Der Name Prioris ist eine Latinisierung des flämischen Worts „De Veurste“ oder „De Vorste“, was auf eine flämische Abstammung hindeutet, und zwar aus der Stadt Vorst in der weiteren Umgebung von Brüssel. In einem Register dieser Stadt aus dem Jahr 1536, also 20 Jahre nach der Lebenszeit des Komponisten, ist ein Einwohner mit Namen „Prioirs“ verzeichnet. Es gibt nur wenige direkte Belege zu seinem Lebenslauf; die Musikforschung konnte die meisten nachfolgend dargestellten Aussagen nur auf indirektem Wege ermitteln, welche somit zwar plausible, aber unbewiesene Vermutungen darstellen.

Auffällig ist die hohe Zahl von Werken von Prioris in italienischen Quellen; insbesondere sind seine frühesten Messen, zwei Magnificats und die Hälfte seiner Motetten nur in Handschriften überliefert, die für die päpstliche Kapelle in Rom kopiert wurden. Darüber hinaus besitzen zwei Magnificat-Vertonungen die Eigenart, dass alle zwölf Strophen polyphon vertont wurden, eine Tradition, die praktisch nur in der päpstlichen Kapelle üblich war. Außerdem gehört Prioris’ Motette „Dominus non secundum peccata nostra“ zu den frühesten Vertonungen dieses Tractus, komponiert in einer Zeit, wo dieser Text nur in der päpstlichen Kapelle mehrstimmig gesungen wurde. Diese Überlieferungsmerkmale weisen auf einen Aufenthalt des Komponisten in Italien zu Beginn der 1480er Jahre hin, wo er, vielleicht im Dienst eines der Kardinäle, einige Zeit in Rom verbracht hat und der päpstlichen Kapelle nahe genug stand. Ein Aufenthalt von Prioris in Italien hat sich jedoch bisher nicht belegen lassen.

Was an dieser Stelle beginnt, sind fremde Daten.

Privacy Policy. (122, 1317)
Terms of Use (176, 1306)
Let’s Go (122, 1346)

Zu weiteren frühen Quellen seiner Werke gehören Handschriften, die in den 1490er Jahren kopiert worden sind, darunter eine Reihe französischer Chanson-Sammlungen (Chansonniers) mit einem Repertoire, das sich meist auf Komponisten beschränkte, die mit der französischen Hofkapelle in Verbindung standen. Dies lässt darauf schließen, dass Prioris bereits Ende der 1480er Jahre Mitglied dieser Hofkapelle war. Sollte dies zutreffen und er war während der 1490er Jahre dort Mitglied, außerdem in dieser Eigenschaft laut einem Beleg vom Jahr 1503 maître de chapelle, ist es gut möglich, dass er in diesem Amt der Nachfolger von Johannes Ockeghem († 1497) gewesen ist.

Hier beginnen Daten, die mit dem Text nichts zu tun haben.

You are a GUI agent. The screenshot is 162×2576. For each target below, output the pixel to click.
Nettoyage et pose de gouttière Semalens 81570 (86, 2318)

Die sicheren Belege für die Zugehörigkeit des Komponisten zur genannten Hofkapelle reichen von 1503 bis 1512, nachdem der Botschafter der Stadt Ferrara am französischen Hof am 8. Juni 1503 an Herzog Ercole I. von Ferrara (Regierungszeit 1471–1505) geschrieben hat, er schicke ihm eine Messe von Prioris, dem Kapellmeister von König Ludwig XII. von Frankreich. Allerdings wurde diese Messe nicht näher benannt, und in den Archiven der Stadt Ferrara sind keine Kompositionen von Prioris überliefert. Im gleichen Jahr 1503 berichtet der königliche Hofchronist Jehan d’Authon (um 1466–1527) von einer Begebenheit, wo einige Beamte des königlichen Hofs auf einer Reise nach Genua mit Wegelagerern in Streit geraten seien, und diese „haben die Reisenden, unter ihnen einen Kapellmeister namens Prioris, so sehr geängstigt, dass er glaubte, sterben zu müssen“. Der gleiche Chronist berichtet von dem maître de chapelle Prioris, der sich mit König Ludwig XII. bei der Belagerung von Genua im Jahr 1507 dort aufhielt. 1510 wurde Prioris zum Ersten Kaplan ernannt, aber nur amulatoire, also befristet, womit die Aufgabe des Aufbaus einer Chorschule (ähnlich einer Maîtrise) der Sainte-Chapelle verbunden war.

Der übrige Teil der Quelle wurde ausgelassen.